### Material shown
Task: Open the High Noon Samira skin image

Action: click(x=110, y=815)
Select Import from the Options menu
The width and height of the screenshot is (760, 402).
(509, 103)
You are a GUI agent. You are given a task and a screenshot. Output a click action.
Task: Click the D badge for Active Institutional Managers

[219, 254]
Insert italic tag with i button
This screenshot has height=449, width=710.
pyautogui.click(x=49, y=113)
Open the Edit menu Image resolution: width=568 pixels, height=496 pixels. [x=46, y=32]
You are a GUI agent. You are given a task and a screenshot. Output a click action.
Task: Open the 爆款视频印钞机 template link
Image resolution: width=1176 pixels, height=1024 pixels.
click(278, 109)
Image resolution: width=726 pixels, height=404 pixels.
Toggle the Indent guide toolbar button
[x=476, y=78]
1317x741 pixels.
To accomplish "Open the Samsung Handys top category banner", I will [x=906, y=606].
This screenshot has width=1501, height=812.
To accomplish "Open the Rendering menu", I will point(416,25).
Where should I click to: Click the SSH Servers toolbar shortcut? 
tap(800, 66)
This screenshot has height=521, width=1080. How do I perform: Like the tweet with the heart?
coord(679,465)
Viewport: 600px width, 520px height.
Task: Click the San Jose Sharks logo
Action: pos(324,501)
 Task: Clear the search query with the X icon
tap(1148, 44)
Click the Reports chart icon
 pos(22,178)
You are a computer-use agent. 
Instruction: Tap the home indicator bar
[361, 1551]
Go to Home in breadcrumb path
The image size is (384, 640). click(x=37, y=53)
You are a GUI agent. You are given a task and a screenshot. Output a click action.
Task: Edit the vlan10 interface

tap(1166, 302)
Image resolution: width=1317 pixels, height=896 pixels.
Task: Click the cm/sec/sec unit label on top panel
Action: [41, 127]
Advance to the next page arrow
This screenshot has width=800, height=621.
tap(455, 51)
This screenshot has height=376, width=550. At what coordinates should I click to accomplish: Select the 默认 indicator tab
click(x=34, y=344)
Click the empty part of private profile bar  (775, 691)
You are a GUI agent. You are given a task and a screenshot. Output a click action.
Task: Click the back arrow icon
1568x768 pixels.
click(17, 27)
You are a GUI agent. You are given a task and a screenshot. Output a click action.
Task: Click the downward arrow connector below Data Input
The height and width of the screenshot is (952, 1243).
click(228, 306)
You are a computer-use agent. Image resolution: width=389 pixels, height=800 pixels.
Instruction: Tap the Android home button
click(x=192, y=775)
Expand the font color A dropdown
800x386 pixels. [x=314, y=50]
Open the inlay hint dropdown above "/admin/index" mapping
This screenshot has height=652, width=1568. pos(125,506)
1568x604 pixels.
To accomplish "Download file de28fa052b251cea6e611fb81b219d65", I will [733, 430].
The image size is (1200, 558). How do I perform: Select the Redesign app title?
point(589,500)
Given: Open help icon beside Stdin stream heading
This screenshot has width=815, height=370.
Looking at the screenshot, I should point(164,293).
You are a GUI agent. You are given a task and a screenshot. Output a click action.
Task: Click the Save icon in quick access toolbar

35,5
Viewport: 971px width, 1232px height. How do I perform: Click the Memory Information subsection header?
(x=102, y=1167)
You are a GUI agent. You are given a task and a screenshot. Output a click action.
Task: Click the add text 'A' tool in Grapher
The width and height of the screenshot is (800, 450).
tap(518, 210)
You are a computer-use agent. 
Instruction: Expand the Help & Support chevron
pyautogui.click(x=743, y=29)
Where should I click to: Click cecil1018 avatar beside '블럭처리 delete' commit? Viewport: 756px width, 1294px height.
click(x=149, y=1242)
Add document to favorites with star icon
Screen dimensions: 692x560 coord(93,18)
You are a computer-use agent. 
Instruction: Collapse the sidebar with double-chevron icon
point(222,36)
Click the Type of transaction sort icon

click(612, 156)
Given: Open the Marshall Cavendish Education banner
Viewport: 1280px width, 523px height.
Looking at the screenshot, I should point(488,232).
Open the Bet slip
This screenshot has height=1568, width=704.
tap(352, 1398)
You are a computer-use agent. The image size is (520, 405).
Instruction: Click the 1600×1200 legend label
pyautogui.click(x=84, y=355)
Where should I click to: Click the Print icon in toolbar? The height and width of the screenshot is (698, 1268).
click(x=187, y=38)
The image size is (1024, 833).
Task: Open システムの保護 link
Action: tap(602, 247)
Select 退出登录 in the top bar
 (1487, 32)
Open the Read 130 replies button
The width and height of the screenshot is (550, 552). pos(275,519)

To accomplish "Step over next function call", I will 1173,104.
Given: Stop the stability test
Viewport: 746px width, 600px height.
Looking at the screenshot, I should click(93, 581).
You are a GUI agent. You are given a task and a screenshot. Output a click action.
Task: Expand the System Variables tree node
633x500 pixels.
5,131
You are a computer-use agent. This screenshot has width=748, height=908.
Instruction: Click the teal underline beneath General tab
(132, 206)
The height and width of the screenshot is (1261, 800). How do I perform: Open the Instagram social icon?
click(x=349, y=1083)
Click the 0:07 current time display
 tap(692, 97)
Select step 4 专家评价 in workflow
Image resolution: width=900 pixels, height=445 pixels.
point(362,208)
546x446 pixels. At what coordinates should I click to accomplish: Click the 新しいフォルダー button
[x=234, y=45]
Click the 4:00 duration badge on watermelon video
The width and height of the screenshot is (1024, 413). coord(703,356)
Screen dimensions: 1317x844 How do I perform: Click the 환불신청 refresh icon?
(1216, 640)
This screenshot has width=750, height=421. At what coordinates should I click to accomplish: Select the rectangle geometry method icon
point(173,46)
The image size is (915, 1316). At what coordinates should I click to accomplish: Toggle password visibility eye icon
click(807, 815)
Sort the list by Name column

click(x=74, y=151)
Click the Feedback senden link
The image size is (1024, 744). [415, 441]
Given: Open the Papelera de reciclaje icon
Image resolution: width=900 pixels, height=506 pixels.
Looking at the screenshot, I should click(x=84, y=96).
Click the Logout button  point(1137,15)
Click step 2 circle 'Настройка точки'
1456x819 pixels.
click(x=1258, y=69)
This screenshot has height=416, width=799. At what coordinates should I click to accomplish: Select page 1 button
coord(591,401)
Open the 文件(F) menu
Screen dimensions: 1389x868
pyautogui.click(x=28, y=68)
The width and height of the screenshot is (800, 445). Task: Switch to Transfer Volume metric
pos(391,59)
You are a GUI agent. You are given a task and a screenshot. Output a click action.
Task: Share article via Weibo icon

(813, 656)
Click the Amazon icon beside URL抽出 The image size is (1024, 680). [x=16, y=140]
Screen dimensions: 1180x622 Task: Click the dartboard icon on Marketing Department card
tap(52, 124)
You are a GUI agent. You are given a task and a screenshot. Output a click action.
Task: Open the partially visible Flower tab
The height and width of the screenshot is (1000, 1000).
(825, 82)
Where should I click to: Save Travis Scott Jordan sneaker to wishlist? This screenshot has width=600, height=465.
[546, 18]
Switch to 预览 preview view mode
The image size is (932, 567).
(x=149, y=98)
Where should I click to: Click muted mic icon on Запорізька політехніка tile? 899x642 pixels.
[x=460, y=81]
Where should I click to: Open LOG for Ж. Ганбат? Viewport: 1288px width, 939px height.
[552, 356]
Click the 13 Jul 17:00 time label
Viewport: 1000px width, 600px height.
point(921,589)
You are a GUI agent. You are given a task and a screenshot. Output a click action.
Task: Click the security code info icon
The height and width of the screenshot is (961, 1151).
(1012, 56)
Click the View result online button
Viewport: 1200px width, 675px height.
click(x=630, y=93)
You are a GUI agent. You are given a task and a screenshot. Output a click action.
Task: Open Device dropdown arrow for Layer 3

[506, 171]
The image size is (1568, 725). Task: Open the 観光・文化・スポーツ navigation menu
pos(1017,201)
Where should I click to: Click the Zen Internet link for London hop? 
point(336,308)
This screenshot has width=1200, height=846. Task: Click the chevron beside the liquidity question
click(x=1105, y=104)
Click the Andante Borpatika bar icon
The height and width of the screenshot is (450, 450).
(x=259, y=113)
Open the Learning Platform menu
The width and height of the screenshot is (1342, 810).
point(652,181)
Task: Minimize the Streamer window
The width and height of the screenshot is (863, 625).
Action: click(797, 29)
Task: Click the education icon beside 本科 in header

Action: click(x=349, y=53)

### Problem statement
Find the lines above that contain the string "next" and answer with how many there are, nothing else.

### Written solution
2